Task goal:
Output exactly, and only, the stretch of lines beginning at the line with "The height and" and ending at the last line of the listing below. Drop the pictures.

Material for this exercise:
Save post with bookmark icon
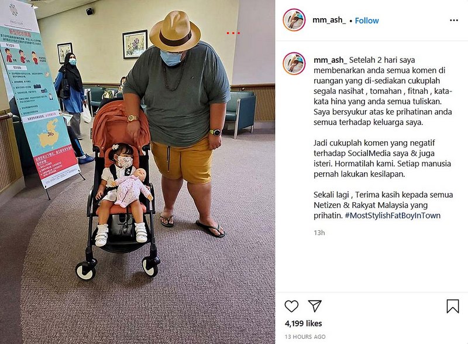The image size is (468, 344). [452, 306]

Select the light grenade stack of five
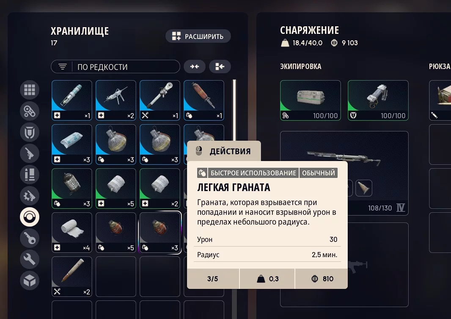point(116,233)
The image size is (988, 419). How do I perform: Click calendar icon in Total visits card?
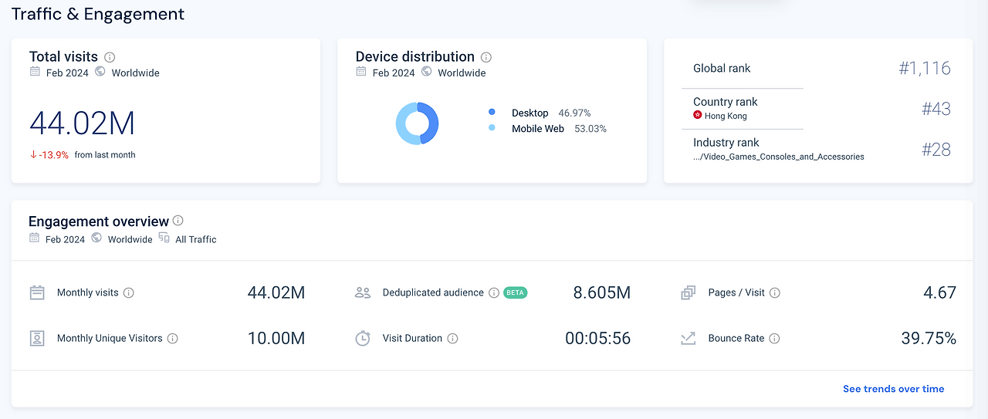click(35, 72)
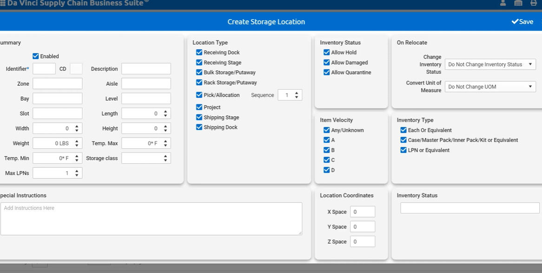Open the Change Inventory Status dropdown
The width and height of the screenshot is (542, 273).
pos(490,65)
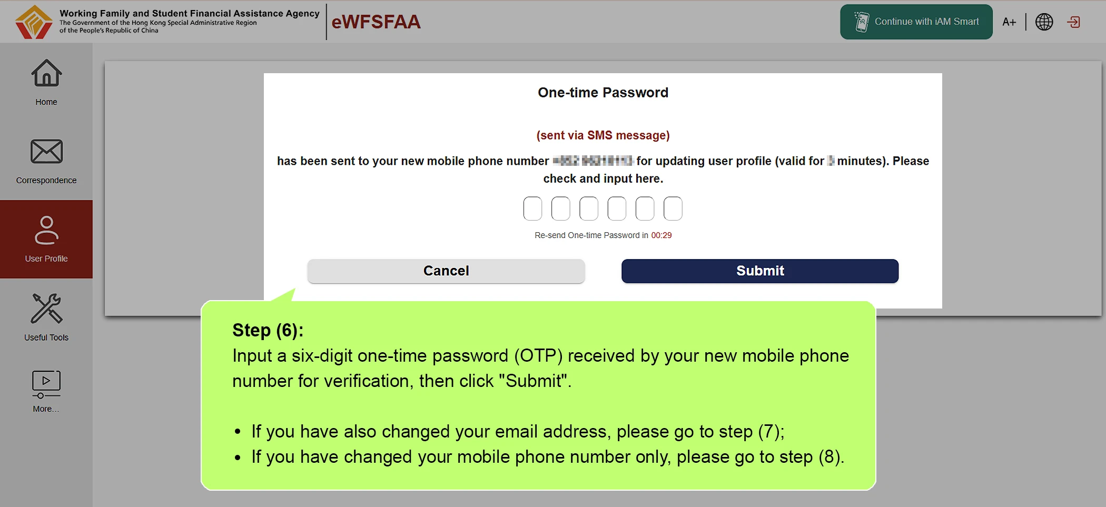Focus the fifth OTP digit box
Screen dimensions: 1106x507
(645, 208)
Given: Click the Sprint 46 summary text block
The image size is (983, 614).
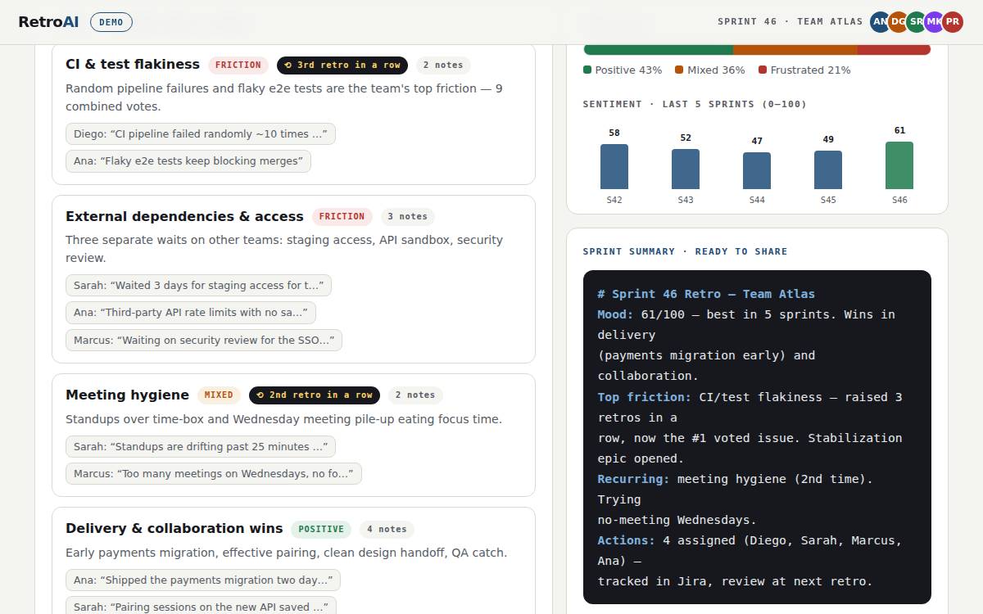Looking at the screenshot, I should 757,437.
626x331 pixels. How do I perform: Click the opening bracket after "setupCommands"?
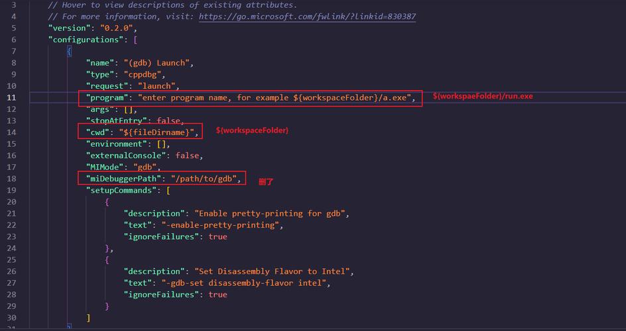168,190
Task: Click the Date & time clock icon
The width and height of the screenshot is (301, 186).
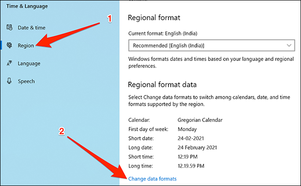Action: coord(9,27)
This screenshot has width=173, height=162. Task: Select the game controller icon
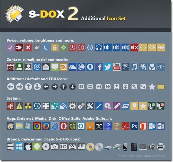(x=72, y=146)
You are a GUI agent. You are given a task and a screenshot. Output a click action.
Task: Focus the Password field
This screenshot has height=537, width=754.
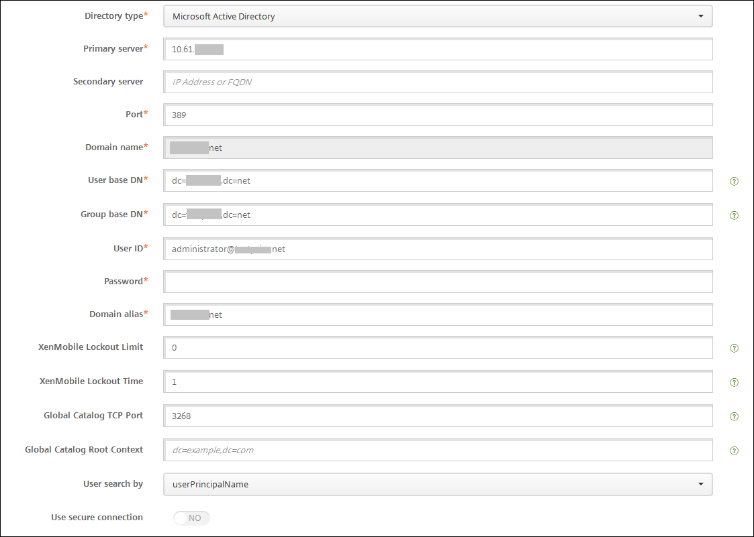click(x=438, y=282)
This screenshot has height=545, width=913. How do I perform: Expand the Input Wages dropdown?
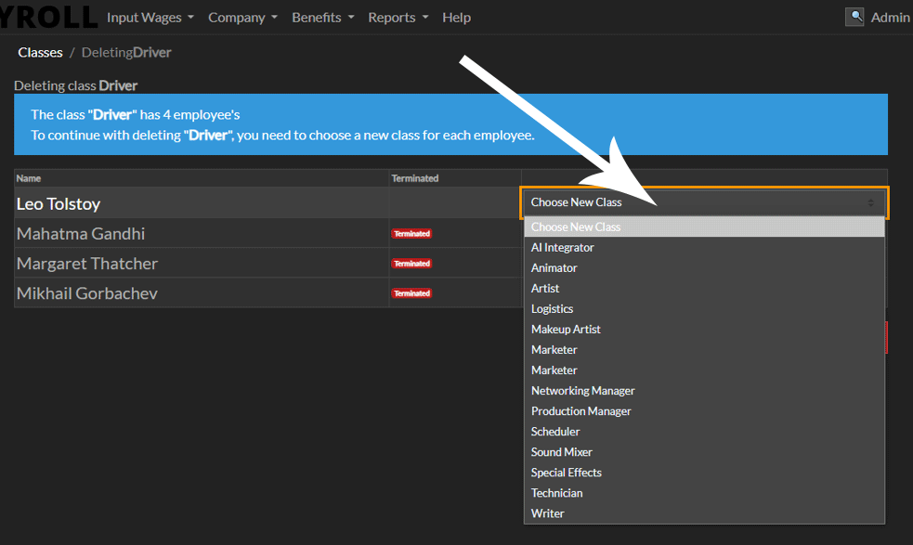click(x=145, y=17)

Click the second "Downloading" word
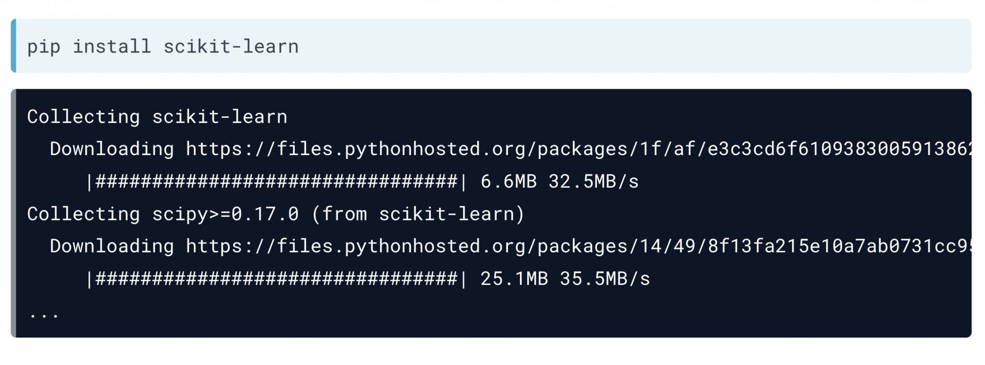click(x=112, y=246)

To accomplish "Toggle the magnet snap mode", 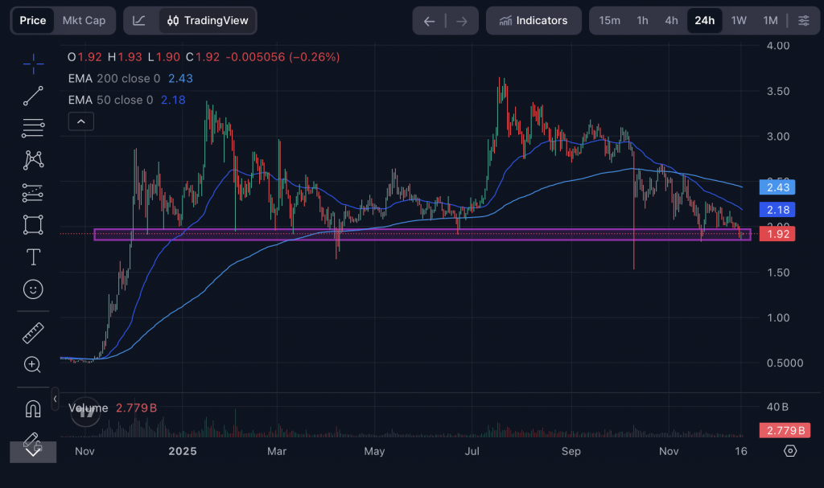I will click(x=33, y=408).
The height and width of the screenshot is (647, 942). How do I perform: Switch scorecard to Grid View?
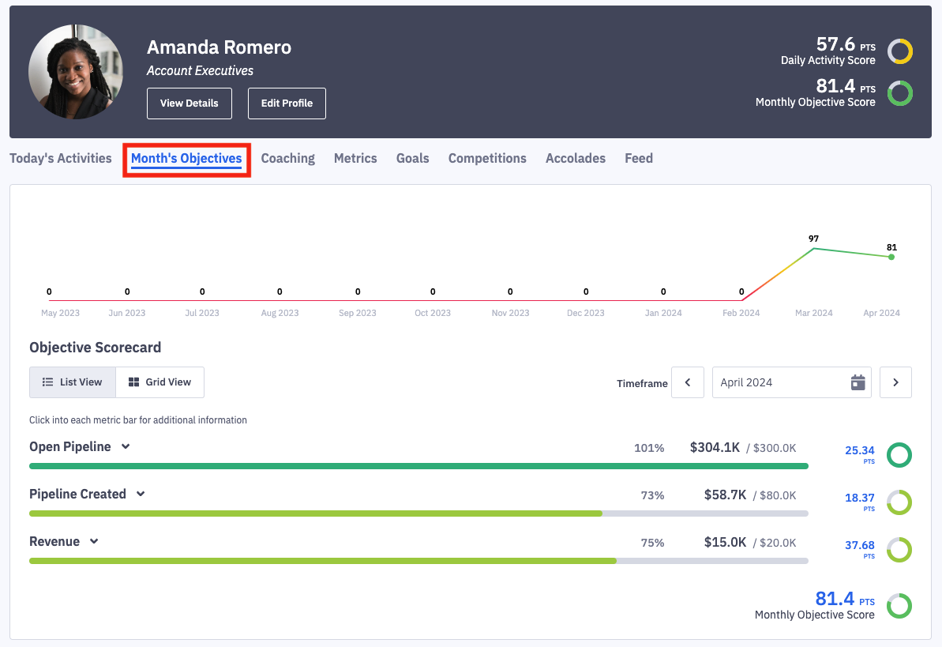(160, 382)
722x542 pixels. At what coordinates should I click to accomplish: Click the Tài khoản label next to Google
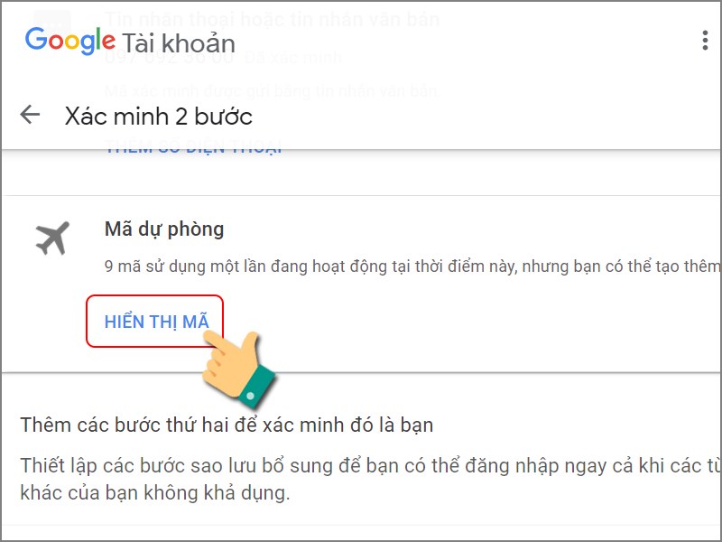tap(179, 43)
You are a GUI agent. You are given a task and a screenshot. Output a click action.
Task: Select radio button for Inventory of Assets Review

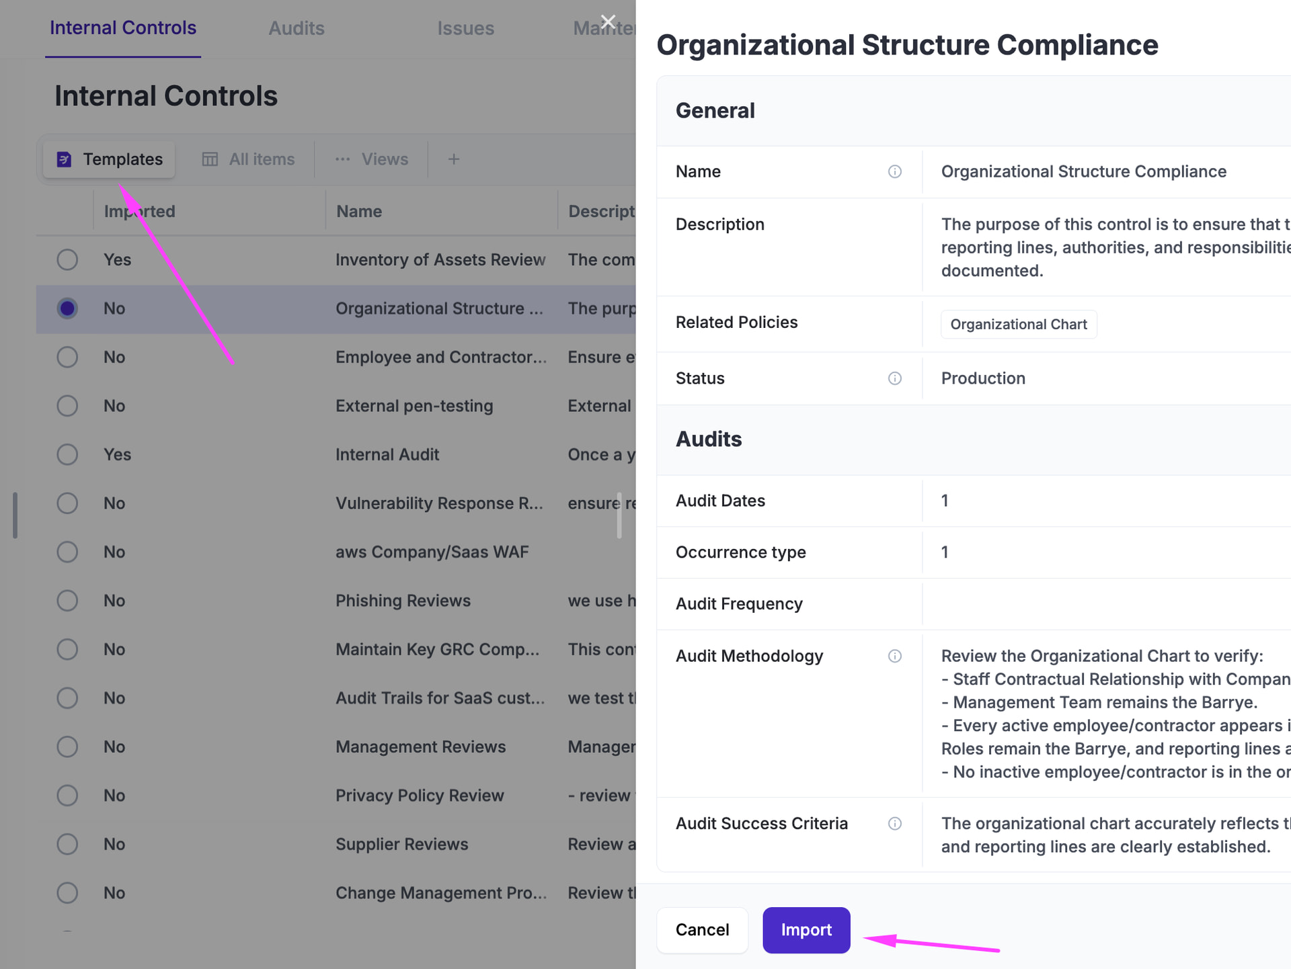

Expected answer:
The height and width of the screenshot is (647, 942). How do I perform: Switch scorecard to Grid View?
(160, 382)
722x542 pixels. At what coordinates should I click to accomplish: Click the Tài khoản label next to Google
tap(179, 43)
You are a GUI agent. You are given a task and a screenshot. Output a click action.
Task: Select radio button for Inventory of Assets Review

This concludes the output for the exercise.